» What you will do: Reproduce the entries below, replacing each occurrence of "Open" with "Launch" and leaving everything else unchanged.

-- Start Working data --

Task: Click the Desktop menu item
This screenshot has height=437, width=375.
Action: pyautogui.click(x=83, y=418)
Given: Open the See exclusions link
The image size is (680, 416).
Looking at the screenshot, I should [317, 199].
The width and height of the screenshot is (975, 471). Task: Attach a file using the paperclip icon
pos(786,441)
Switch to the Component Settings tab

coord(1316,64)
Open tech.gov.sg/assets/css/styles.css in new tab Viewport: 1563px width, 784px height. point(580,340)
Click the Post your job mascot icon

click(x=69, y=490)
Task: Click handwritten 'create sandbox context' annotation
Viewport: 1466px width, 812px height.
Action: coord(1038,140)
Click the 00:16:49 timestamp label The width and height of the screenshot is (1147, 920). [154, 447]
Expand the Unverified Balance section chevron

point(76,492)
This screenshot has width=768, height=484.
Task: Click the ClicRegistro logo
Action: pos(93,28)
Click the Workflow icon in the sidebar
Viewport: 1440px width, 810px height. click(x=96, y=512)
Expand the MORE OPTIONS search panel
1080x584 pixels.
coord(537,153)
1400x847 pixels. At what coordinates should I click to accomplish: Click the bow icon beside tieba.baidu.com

-- End Working data --

» The answer:
Task: Click the Desktop menu item
This screenshot has height=437, width=375.
Action: pyautogui.click(x=83, y=418)
Given: Launch the See exclusions link
The image size is (680, 416).
Looking at the screenshot, I should [317, 199].
The width and height of the screenshot is (975, 471). Task: Attach a file using the paperclip icon
pos(786,441)
Switch to the Component Settings tab

coord(1316,64)
Launch tech.gov.sg/assets/css/styles.css in new tab Viewport: 1563px width, 784px height. point(580,340)
Click the Post your job mascot icon

click(x=69, y=490)
Task: Click handwritten 'create sandbox context' annotation
Viewport: 1466px width, 812px height.
Action: coord(1038,140)
Click the 00:16:49 timestamp label The width and height of the screenshot is (1147, 920). [154, 447]
Expand the Unverified Balance section chevron

point(76,492)
This screenshot has width=768, height=484.
Task: Click the ClicRegistro logo
Action: pos(93,28)
Click the Workflow icon in the sidebar
Viewport: 1440px width, 810px height. click(x=96, y=512)
Expand the MORE OPTIONS search panel
1080x584 pixels.
coord(537,153)
1400x847 pixels. At what coordinates should I click to accomplish: Click the bow icon beside tieba.baidu.com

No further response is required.